(Collected data entries)
◇ ◇ ◇ ◇
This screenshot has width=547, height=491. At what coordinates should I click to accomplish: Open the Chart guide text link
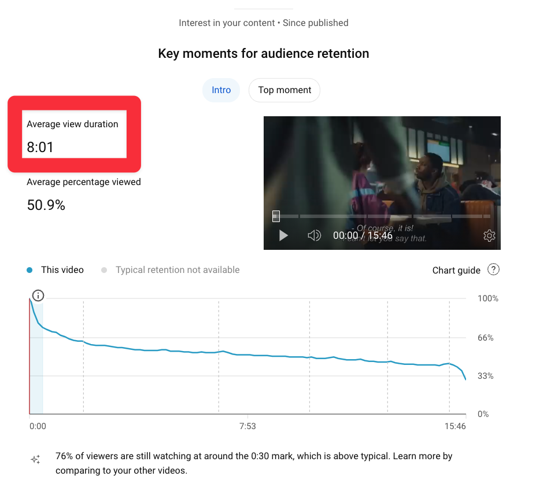456,270
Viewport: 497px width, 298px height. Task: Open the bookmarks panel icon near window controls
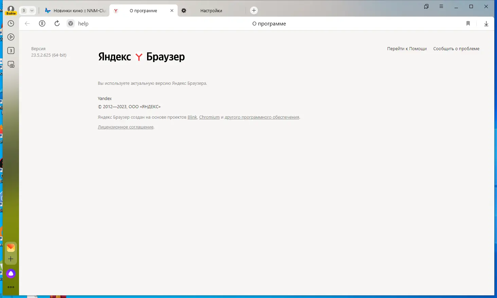click(426, 6)
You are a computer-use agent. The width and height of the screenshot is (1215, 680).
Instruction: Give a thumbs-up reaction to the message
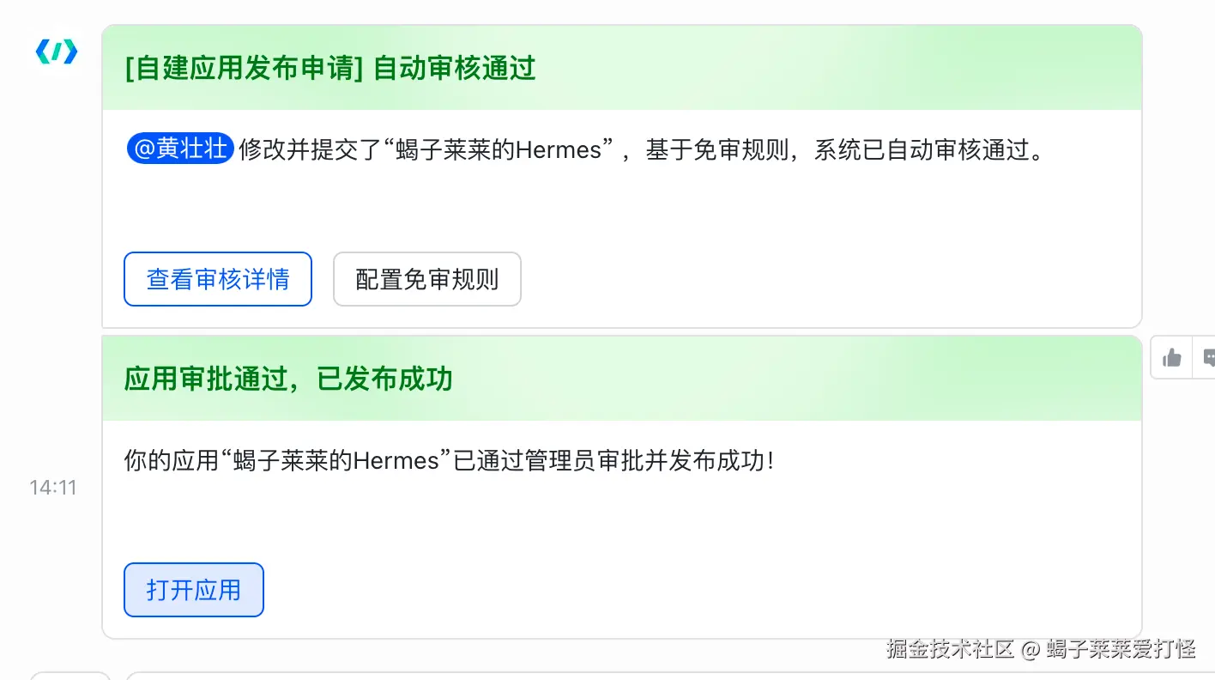[1172, 358]
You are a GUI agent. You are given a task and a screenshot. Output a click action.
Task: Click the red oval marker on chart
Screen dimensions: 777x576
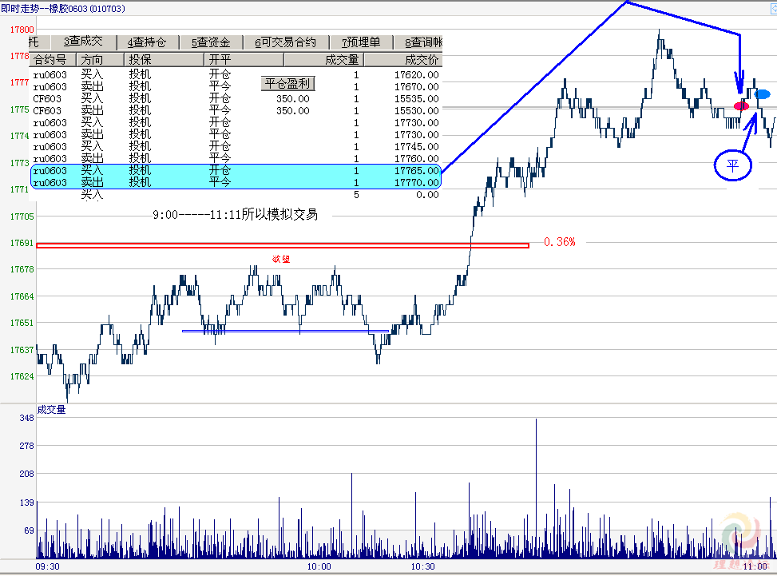(x=741, y=106)
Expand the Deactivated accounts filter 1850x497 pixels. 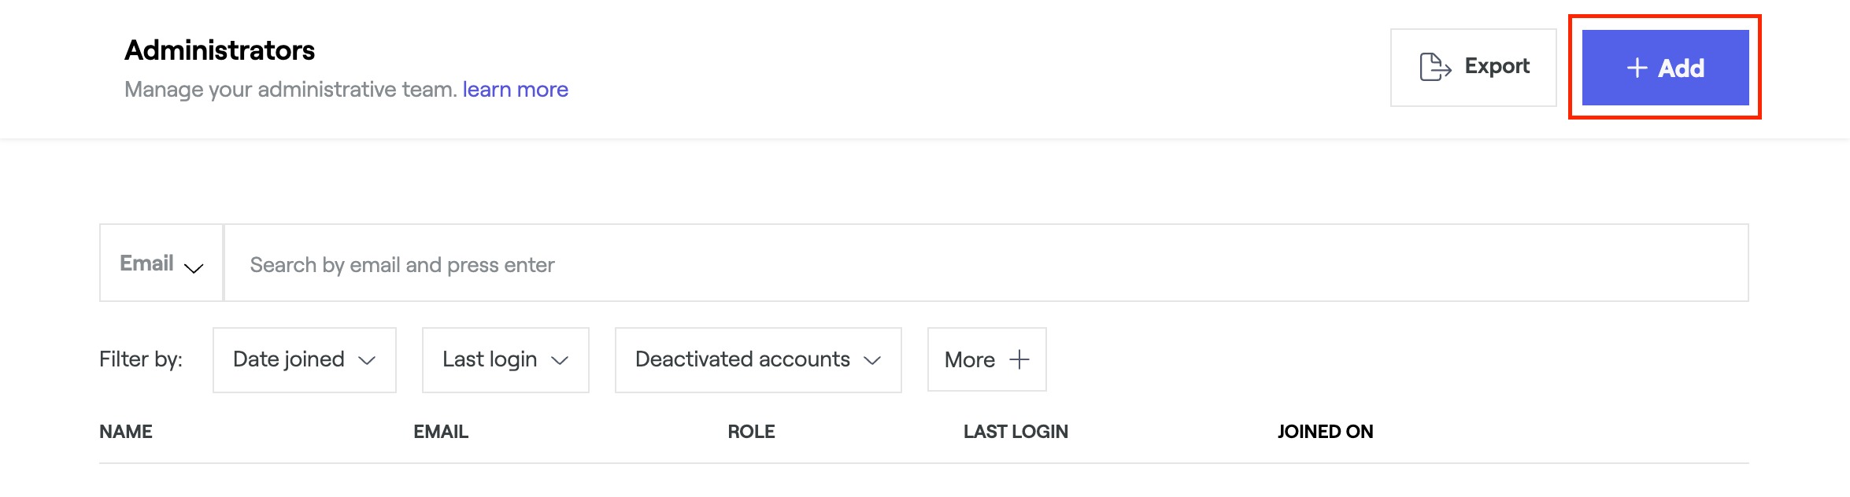pyautogui.click(x=757, y=359)
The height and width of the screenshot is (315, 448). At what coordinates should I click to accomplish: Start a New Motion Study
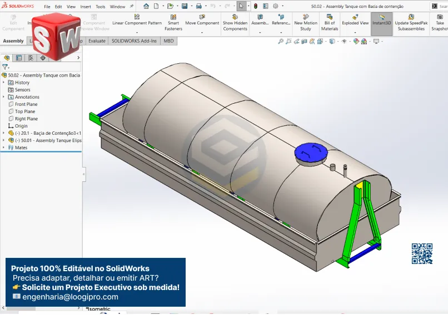306,23
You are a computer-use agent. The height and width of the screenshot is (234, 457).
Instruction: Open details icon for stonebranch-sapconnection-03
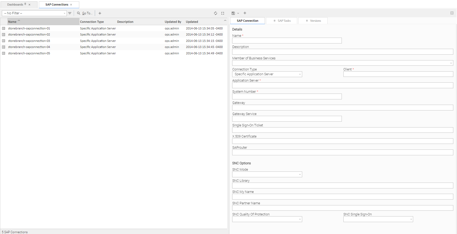[x=4, y=41]
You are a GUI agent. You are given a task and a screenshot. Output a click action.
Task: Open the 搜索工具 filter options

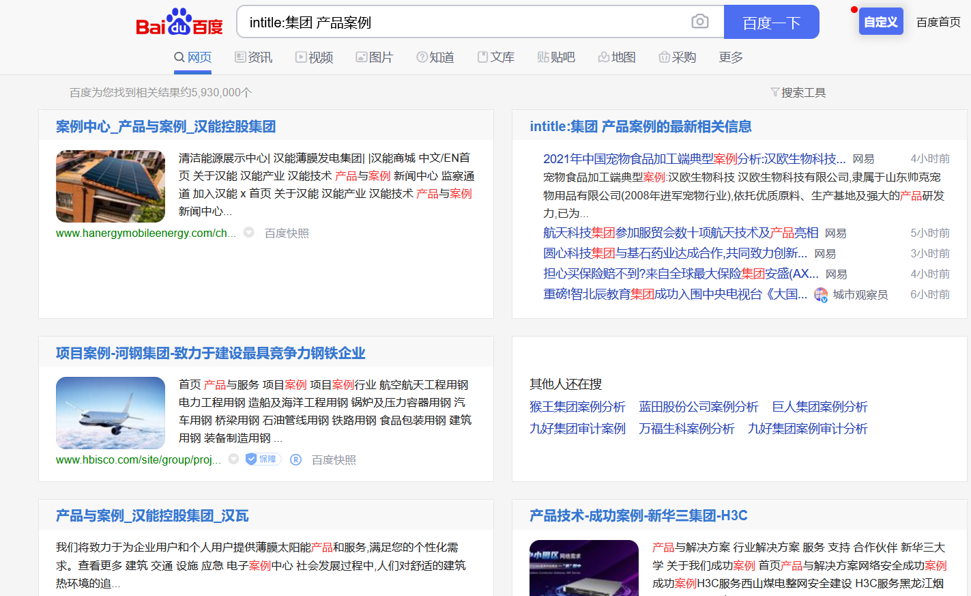point(798,92)
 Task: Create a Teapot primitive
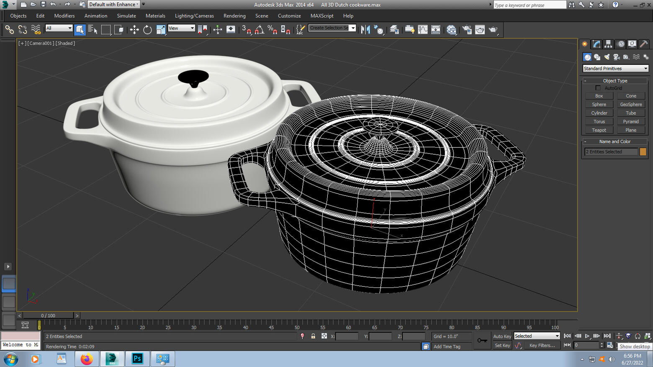tap(599, 130)
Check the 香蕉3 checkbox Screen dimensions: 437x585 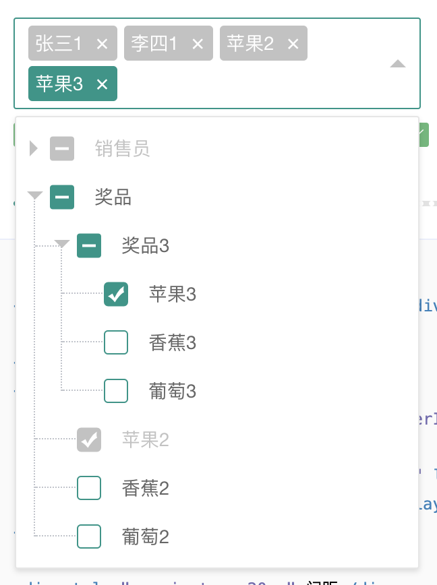pyautogui.click(x=116, y=342)
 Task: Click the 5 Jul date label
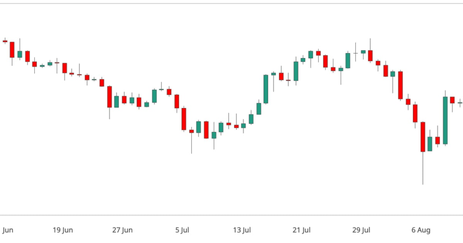point(182,230)
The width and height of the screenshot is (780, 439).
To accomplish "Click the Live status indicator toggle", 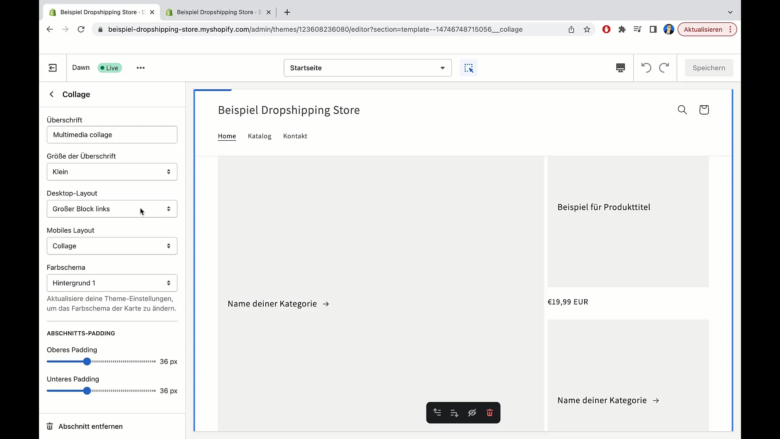I will pyautogui.click(x=109, y=67).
◇ ◇ ◇ ◇
EXERCISE PROMPT: Show all lines above that contain "computer".

REPLY:
You are a computer-use agent. The width and height of the screenshot is (1215, 680).
You are a computer-use agent. The height and width of the screenshot is (234, 457).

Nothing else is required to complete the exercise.